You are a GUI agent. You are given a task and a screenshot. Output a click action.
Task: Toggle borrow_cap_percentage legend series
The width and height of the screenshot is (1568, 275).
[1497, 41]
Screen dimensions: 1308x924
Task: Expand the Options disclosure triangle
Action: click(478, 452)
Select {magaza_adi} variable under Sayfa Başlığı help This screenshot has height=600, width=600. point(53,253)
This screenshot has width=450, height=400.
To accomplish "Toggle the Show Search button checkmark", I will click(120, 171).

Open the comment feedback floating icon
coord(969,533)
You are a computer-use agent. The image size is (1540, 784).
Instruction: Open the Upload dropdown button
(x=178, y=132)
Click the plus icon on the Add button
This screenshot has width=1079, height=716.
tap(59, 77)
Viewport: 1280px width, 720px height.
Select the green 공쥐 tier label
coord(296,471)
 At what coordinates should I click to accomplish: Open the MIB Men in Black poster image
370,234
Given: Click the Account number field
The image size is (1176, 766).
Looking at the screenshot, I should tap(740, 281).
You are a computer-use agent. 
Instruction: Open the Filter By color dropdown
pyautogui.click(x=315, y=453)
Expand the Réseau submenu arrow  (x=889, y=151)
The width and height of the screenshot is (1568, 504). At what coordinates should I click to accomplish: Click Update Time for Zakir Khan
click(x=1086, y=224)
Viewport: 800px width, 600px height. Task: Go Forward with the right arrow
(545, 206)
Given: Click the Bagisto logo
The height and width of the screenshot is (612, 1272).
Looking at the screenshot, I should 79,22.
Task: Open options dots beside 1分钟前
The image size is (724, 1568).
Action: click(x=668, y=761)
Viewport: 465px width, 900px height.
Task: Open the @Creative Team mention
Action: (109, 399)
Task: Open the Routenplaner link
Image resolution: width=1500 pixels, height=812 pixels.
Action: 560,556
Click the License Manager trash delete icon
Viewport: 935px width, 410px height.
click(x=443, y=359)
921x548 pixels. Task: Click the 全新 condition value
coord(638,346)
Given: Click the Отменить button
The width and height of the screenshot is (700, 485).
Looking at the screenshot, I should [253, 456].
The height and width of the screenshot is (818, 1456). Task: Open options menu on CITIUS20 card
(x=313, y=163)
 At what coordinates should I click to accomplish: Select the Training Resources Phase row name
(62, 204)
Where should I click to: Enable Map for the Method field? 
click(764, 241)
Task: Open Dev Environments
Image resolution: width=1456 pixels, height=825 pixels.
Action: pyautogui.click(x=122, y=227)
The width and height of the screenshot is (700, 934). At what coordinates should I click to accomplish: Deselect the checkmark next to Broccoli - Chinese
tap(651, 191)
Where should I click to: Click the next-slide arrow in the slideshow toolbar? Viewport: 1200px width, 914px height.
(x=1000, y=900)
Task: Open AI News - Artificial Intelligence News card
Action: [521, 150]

++++++++

What you need to do: Reproduce all of the items above verbatim, line for line.

Final result:
You are a GUI agent. You are given a task and a screenshot. Output a click action.
Task: Toggle borrow_cap_percentage legend series
The width and height of the screenshot is (1568, 275).
[1497, 41]
Screen dimensions: 1308x924
Task: Expand the Options disclosure triangle
Action: click(478, 452)
Select {magaza_adi} variable under Sayfa Başlığı help This screenshot has height=600, width=600. point(53,253)
This screenshot has width=450, height=400.
To accomplish "Toggle the Show Search button checkmark", I will click(120, 171).

Open the comment feedback floating icon
coord(969,533)
You are a computer-use agent. The image size is (1540, 784).
Instruction: Open the Upload dropdown button
(x=178, y=132)
Click the plus icon on the Add button
This screenshot has width=1079, height=716.
tap(59, 77)
Viewport: 1280px width, 720px height.
Select the green 공쥐 tier label
coord(296,471)
 At what coordinates should I click to accomplish: Open the MIB Men in Black poster image
370,234
Given: Click the Account number field
The image size is (1176, 766).
Looking at the screenshot, I should tap(740, 281).
You are a computer-use agent. 
Instruction: Open the Filter By color dropdown
pyautogui.click(x=315, y=453)
Expand the Réseau submenu arrow  (x=889, y=151)
The width and height of the screenshot is (1568, 504). At what coordinates should I click to accomplish: Click Update Time for Zakir Khan
click(x=1086, y=224)
Viewport: 800px width, 600px height. Task: Go Forward with the right arrow
(545, 206)
Given: Click the Bagisto logo
The height and width of the screenshot is (612, 1272).
Looking at the screenshot, I should 79,22.
Task: Open options dots beside 1分钟前
The image size is (724, 1568).
Action: click(x=668, y=761)
Viewport: 465px width, 900px height.
Task: Open the @Creative Team mention
Action: (109, 399)
Task: Open the Routenplaner link
Image resolution: width=1500 pixels, height=812 pixels.
Action: 560,556
Click the License Manager trash delete icon
Viewport: 935px width, 410px height.
click(x=443, y=359)
921x548 pixels. Task: Click the 全新 condition value
coord(638,346)
Given: Click the Отменить button
The width and height of the screenshot is (700, 485).
Looking at the screenshot, I should [253, 456].
The height and width of the screenshot is (818, 1456). Task: Open options menu on CITIUS20 card
(x=313, y=163)
 At what coordinates should I click to accomplish: Select the Training Resources Phase row name
(62, 204)
Where should I click to: Enable Map for the Method field? 
click(764, 241)
Task: Open Dev Environments
Image resolution: width=1456 pixels, height=825 pixels.
Action: pyautogui.click(x=122, y=227)
The width and height of the screenshot is (700, 934). At what coordinates should I click to accomplish: Deselect the checkmark next to Broccoli - Chinese
tap(651, 191)
Where should I click to: Click the next-slide arrow in the slideshow toolbar? Viewport: 1200px width, 914px height.
(x=1000, y=900)
Task: Open AI News - Artificial Intelligence News card
Action: [521, 150]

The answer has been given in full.